Hogan defends shift in CAP emphasis from rules to results
Commissioner Phil Hogan said farmers were frustrated with the red tape in the existing cross-compliance system.

European Commissioner for Agriculture Phil Hogan has defended his vision for the next CAP saying anyone who thought it would make things more complicated clearly had not read the proposals.

There would be a huge reduction in complexity for farmers and administrators in a system focused on results rather than cross compliance, Hogan told EU agricultural ministers in Brussels on Tuesday 14 May.

Concerns were raised by ministers from a number of countries, including Ireland, that a requirement to prepare annual progress reports on strategic plans would create an unnecessary burden.


Ministers were asked to compare the suggestions to the current system of compliance where reports are made annually on the inspections carried out at farm level and the breaches that had been found.

Commissioner Hogan stressed that all these requirements would be eliminated.

He said the current system had left farmers annoyed with red tape and how small errors could contribute to a significant reduction in their incomes.

Removing the need for the European Commission to implement strict rules removed problems for people in administration and farming, he said.

He added that the move was also necessary to justify the CAP budget and show European taxpayers that the policy was delivering a valuable return.


Minister of State at the Department of Agriculture Andrew Doyle represented Ireland at the meeting in the absence of Minister Michael Creed who is on a trade mission in China. Minister Doyle said Ireland welcomed the move away from cross compliance but stressed the new model must not be over complicated.

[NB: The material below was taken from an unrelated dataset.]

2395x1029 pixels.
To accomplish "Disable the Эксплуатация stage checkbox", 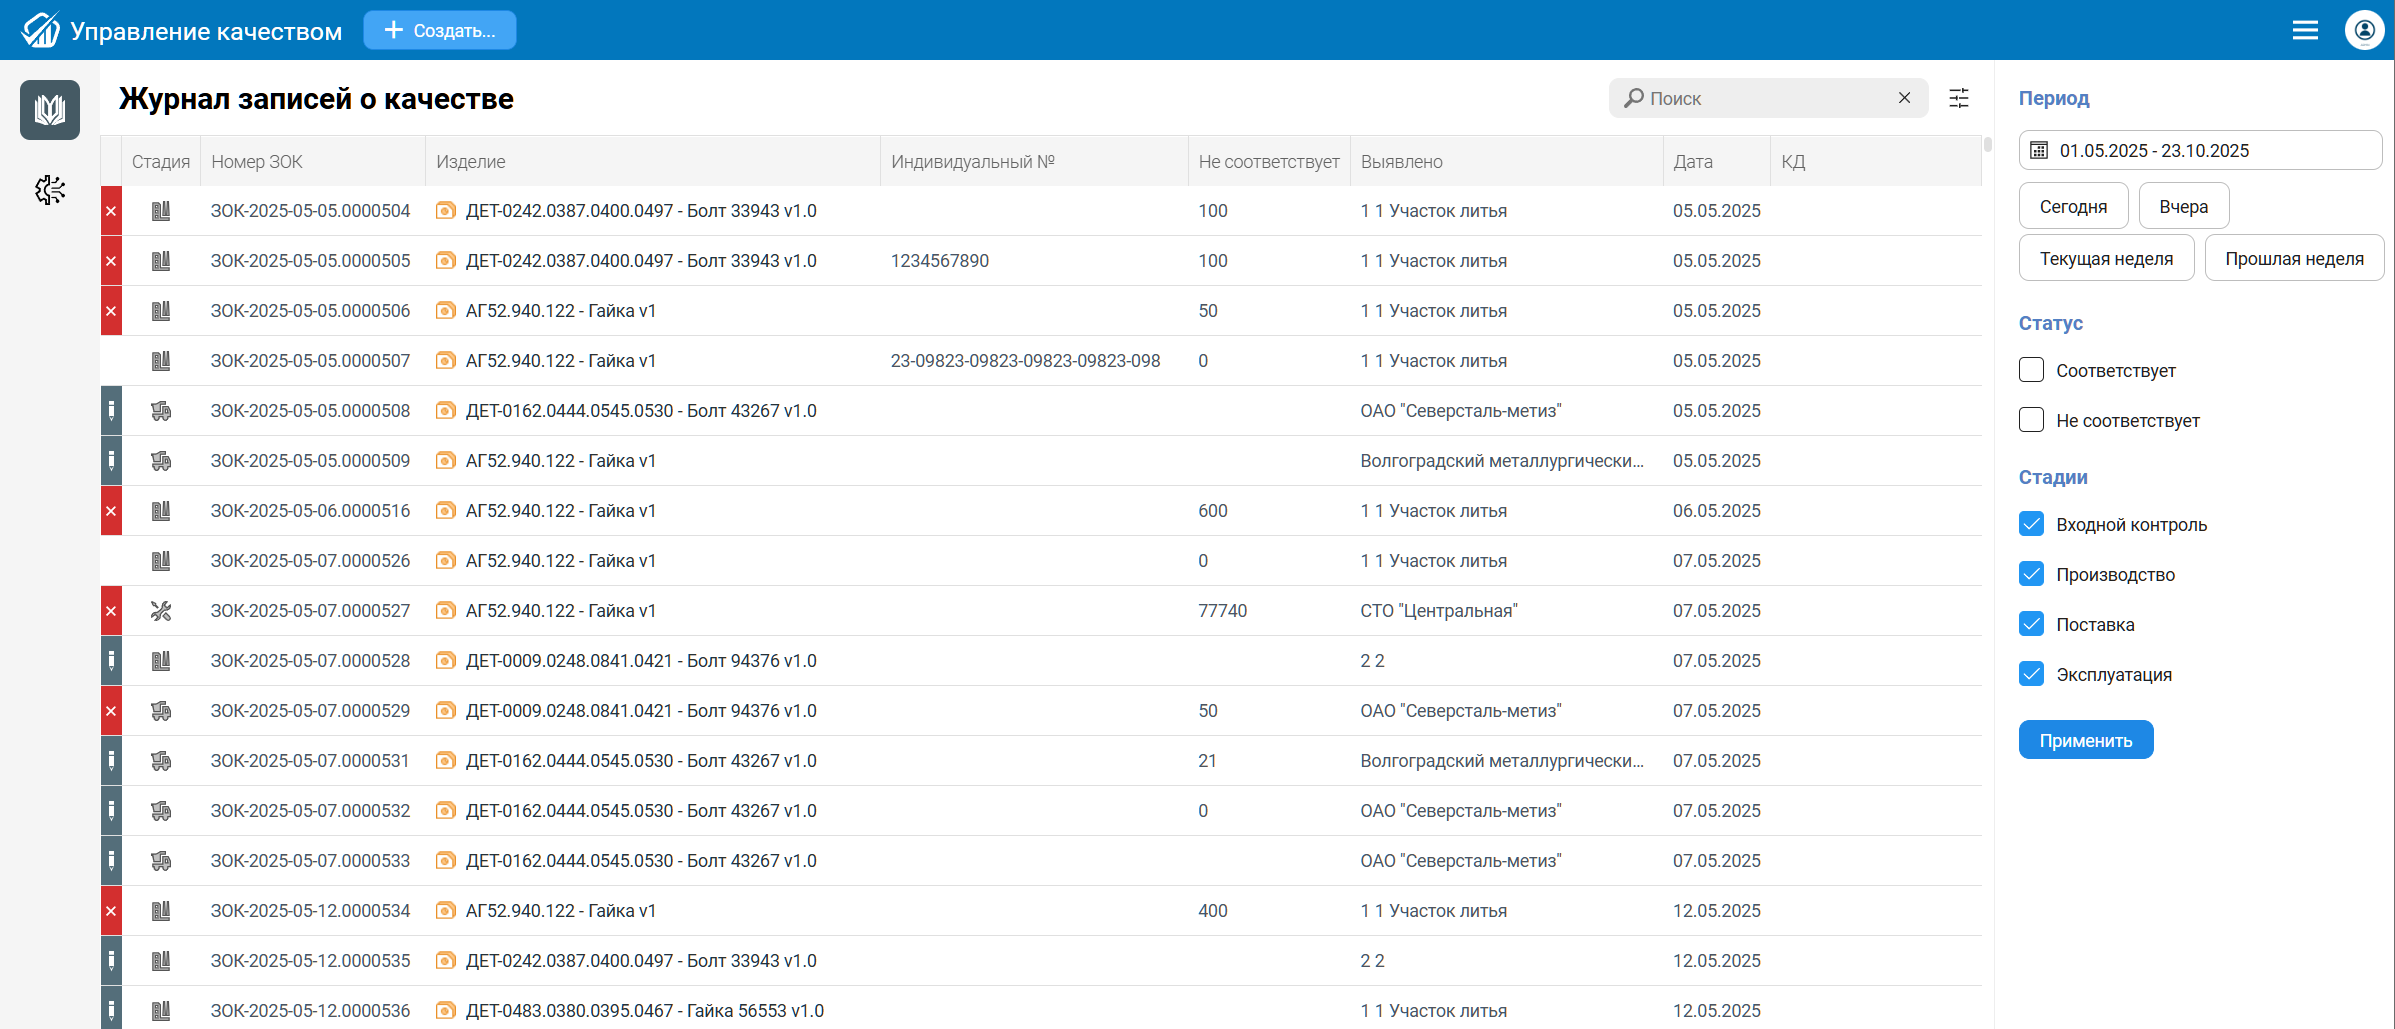I will pyautogui.click(x=2031, y=674).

Both he and Commissioner Hogan said farmers needed clarity on CAP reforms as soon as possible. Continuing debate on the overall European budget was one of the major stumbling blocks.

Hogan said he would like to see negotiations between the three European institutions, the European Commission, the European Parliament and the European Council of Ministers, begin later this year.

This would be dependent on the European Parliament, for which elections are currently ongoing, finalising its position on CAP reforms.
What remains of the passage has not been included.